Limited Time Offer. Become a Founder Member Now!

Clean Water Partnership reports thousands of acres restored, emphasizes long‑term maintenance

October 23, 2025 | Prince George's County, Maryland


This article was created by AI summarizing key points discussed. AI makes mistakes, so for full details and context, please refer to the video of the full meeting. Please report any errors so we can fix them. Report an error »

Clean Water Partnership reports thousands of acres restored, emphasizes long‑term maintenance
Representatives of the Clean Water Partnership (CWP) and Prince George’s County Department of Environment told the committee Thursday that the public–private program has delivered hundreds of stormwater retrofit projects across the county and will continue with a focus on long‑term maintenance and high‑hazard pond work.

Roland Jones of Corvys Infrastructure Solutions, the CWP private partner, said the partnership began under an EPA‑informed model and is now operating under a 30‑year contract (2015–2045) that includes both program delivery and a master maintenance agreement to keep installed devices functioning. Jones described the program as countywide and inclusive of minority‑owned and county‑based contractors, and he invited council members to visit the CWP facility.
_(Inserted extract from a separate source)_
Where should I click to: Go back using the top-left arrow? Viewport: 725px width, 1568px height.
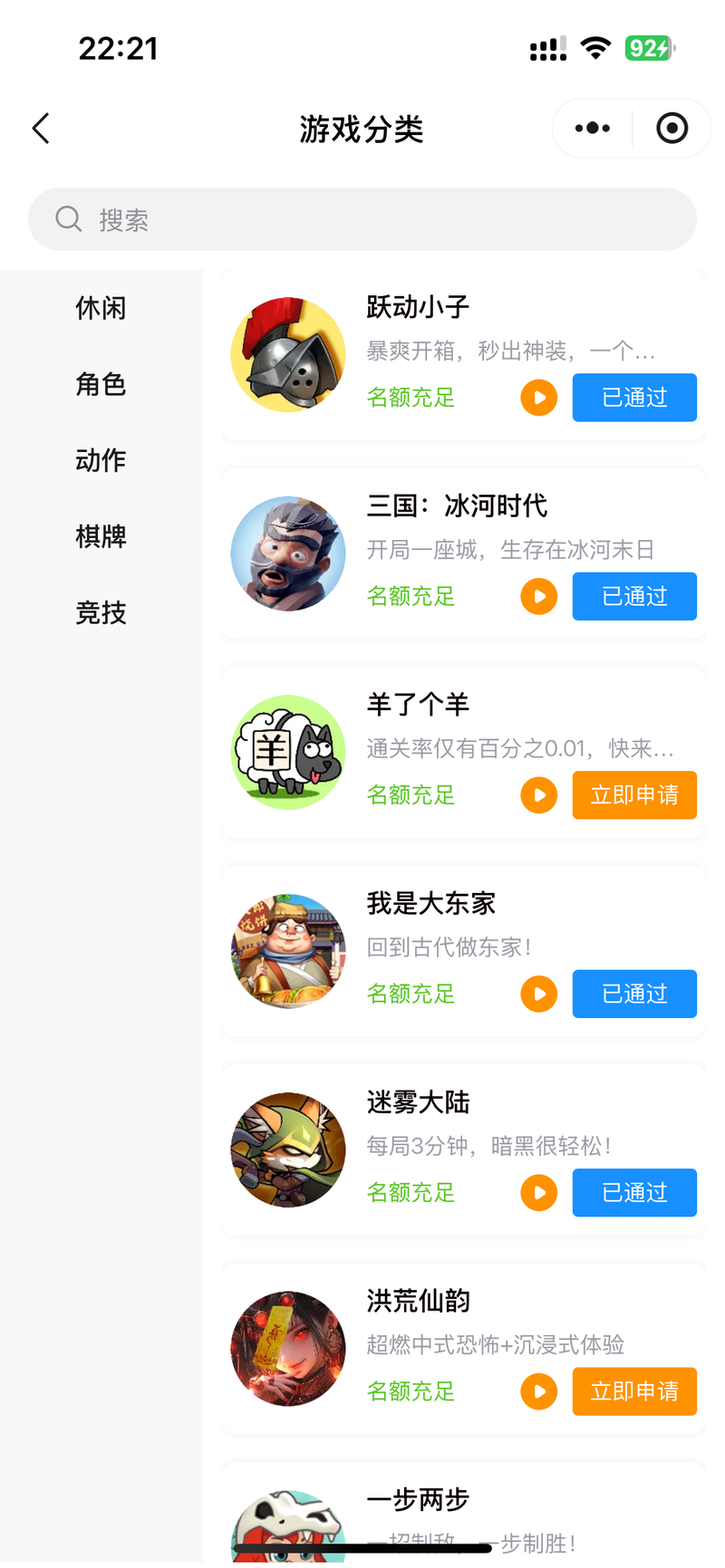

CWP officials reported program metrics: roughly 428 projects completed; approximately $378 million spent on design, construction and maintenance; $273 million (figure stated by presenter) tied to program expenditures (transcript phrasing); eight mentor–protégé cohorts with about $60 million placed with participating firms; 371 BMPs installed; and approximately 4,948 restoration acres completed. The partnership noted projects are distributed across every council district.

Committee members discussed the 9‑Ponds project in the Wells Run watershed, which council members said has reduced downstream peak flows. Officials emphasized that the CWP’s master maintenance agreement covers long‑term upkeep to preserve functionality and regulatory credit — maintenance that would otherwise fall to ordinary public-works operations and that can be cost‑intensive over time.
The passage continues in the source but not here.